It may not be an 'easy thing to do', but that changes once it's started. Making the start is the trick. A lot of people might say that it's best to have a plan formulated initially ... and so too. But i don't think that thinking something has to be completely formalised from the on set, should be allowed to get in the way of getting it started. As it's also a 'learning about programming' exercise as well, i figure that that should be the main 'plan', or avenue of attack to start with. As you have a purpose as well ... those two things convieniantly come together. A bit like the 'killing two birds' with one stone, type of thing. So my suggestion is, to approach it from the on set as a series of experiments, mainly focusing on 'timer' objects/components. And allowing that process to run into others. That in itself will serve to reveal the required underlying fundamentals of the actual programming side.

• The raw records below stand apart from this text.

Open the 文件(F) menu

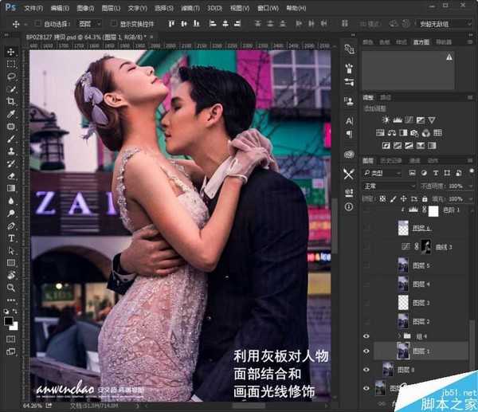click(33, 7)
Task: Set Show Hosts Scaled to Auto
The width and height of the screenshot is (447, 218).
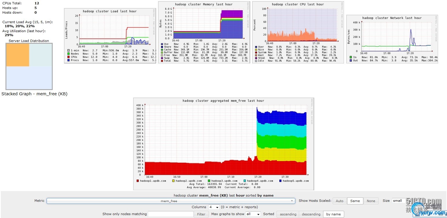Action: [x=339, y=201]
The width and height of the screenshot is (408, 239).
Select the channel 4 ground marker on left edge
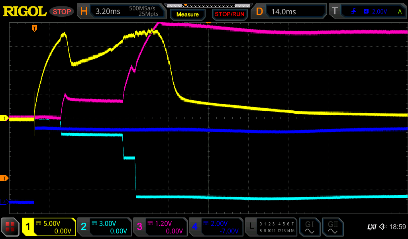point(4,202)
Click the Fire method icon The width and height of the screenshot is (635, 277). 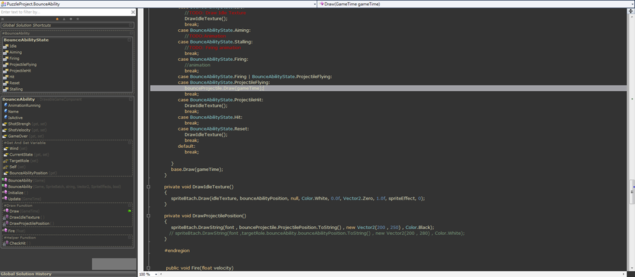coord(5,230)
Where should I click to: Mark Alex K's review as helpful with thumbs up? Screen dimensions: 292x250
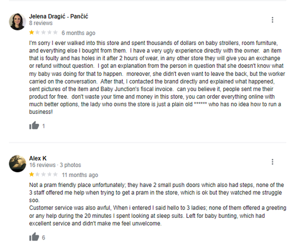click(x=34, y=237)
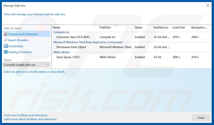Select the Consumer Input DCA BHO add-on

[x=73, y=37]
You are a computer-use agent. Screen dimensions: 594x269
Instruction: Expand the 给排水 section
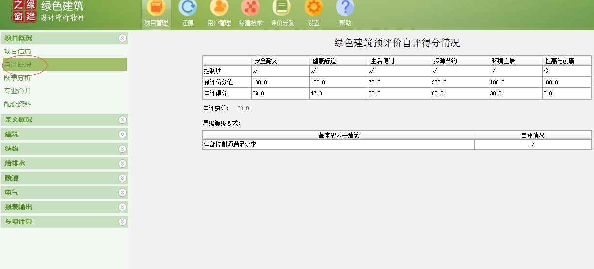click(x=122, y=164)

And focusing on a timer component/object will make just be making it relevant for your immediate purpose.

Java does have some quite elaborate 'time' type compents that could be just what your looking for. A 'calendar' object comes to mind. I think it needs to be initialised with a 'date' object. It can provide a lot of date/time related information that probably would be useful for a program like yours. Not to be confused with the more visual standard type 'calender' that also exists as a component. The one i'm thinking of is none visual.

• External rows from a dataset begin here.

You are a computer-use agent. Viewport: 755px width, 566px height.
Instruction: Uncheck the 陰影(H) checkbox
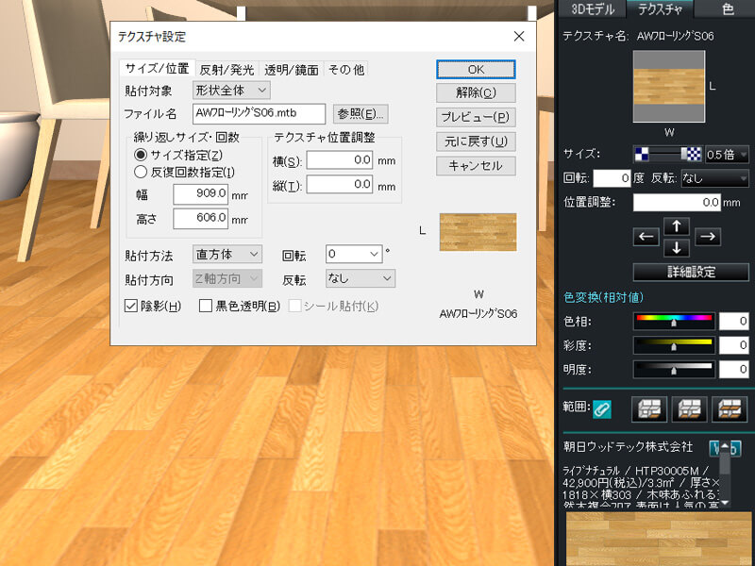[129, 305]
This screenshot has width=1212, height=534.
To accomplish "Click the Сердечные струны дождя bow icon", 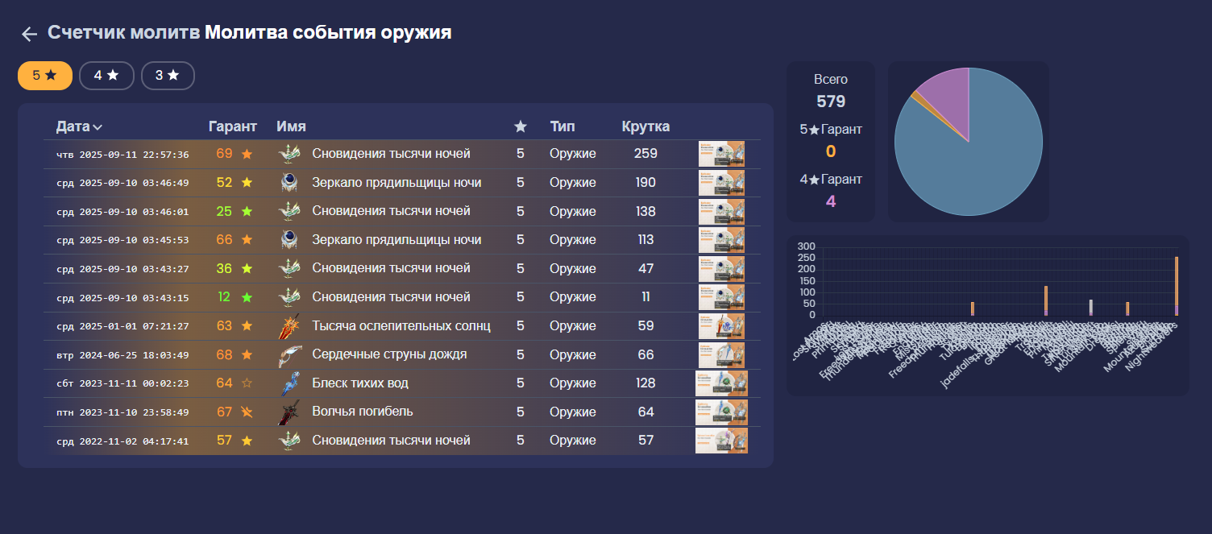I will coord(289,354).
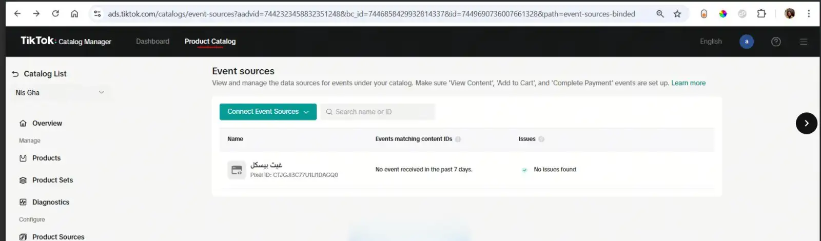Expand the Nis Gha catalog dropdown
The height and width of the screenshot is (241, 821).
[x=60, y=93]
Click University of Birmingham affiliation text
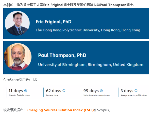 click(x=91, y=65)
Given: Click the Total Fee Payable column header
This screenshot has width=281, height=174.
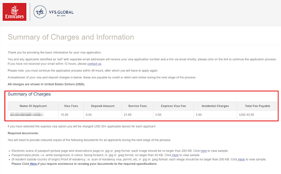Looking at the screenshot, I should [258, 106].
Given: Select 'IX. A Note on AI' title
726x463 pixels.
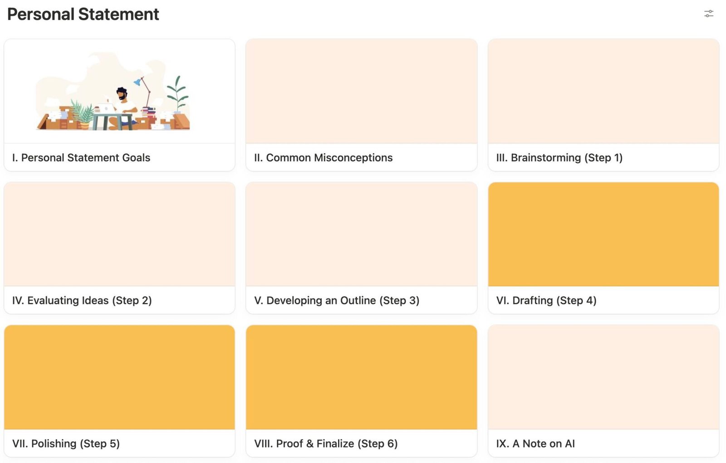Looking at the screenshot, I should 535,444.
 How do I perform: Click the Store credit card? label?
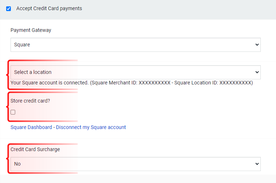30,101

Even using a development environment like 'Visual Cafe' on an old <cough> windows OS </cough> would be a good start here. It has context help, a long with an actual help facility. The info you will need initially, would be adequately provided by the IDE itself, so an IDE with a visual design mode and reasonable help facilities would be whats needed to get things started.

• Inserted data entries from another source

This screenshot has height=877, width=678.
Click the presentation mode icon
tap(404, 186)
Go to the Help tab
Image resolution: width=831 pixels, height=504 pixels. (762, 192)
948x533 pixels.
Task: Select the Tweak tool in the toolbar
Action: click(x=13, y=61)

A component is just a program designed to provide a functionality but also designed to run inside an other program rather than to be stand alone. The later becoming its' 'parent' if it is located with in the later. As it likely would ... such as a button etc. And is likely to be owned by that parent if its' memory/resource allocation is also owned by the 'parent'. Again most likely. And it will commonly have a visual representation, as for a button or a label, or a scroll bar. But not necessarily, as for things like timers, calendars, data base objects. The larger the actual 'self contained, needs a parent to run' in type of program, the more it will tend to be refered to as a component. Once an instance is created, you have an object of that component. So it is also a 'class' as well ... or an 'Active X' control in MS' visual basic.


I'd suggest that you don't try to look to much for the problems, or the seemingly long familiarity curve involved, but to just ignore all that and just jump in to an IDE, something with a designer, and just start experimenting. And keeping those experiments collected as small projects in them selves. Even when it comes to 'which' language ... possibly it will eventually prove to be java. But don't hesitate if a java IDE isn't immediately available. One of the Qt designers will likely be on your existing box any way. Or not far from it, such as on a disc. Qtdesigner ... Kdevelop ... anything that has a visual component design environment and a component palate. And hopefully a decent help system.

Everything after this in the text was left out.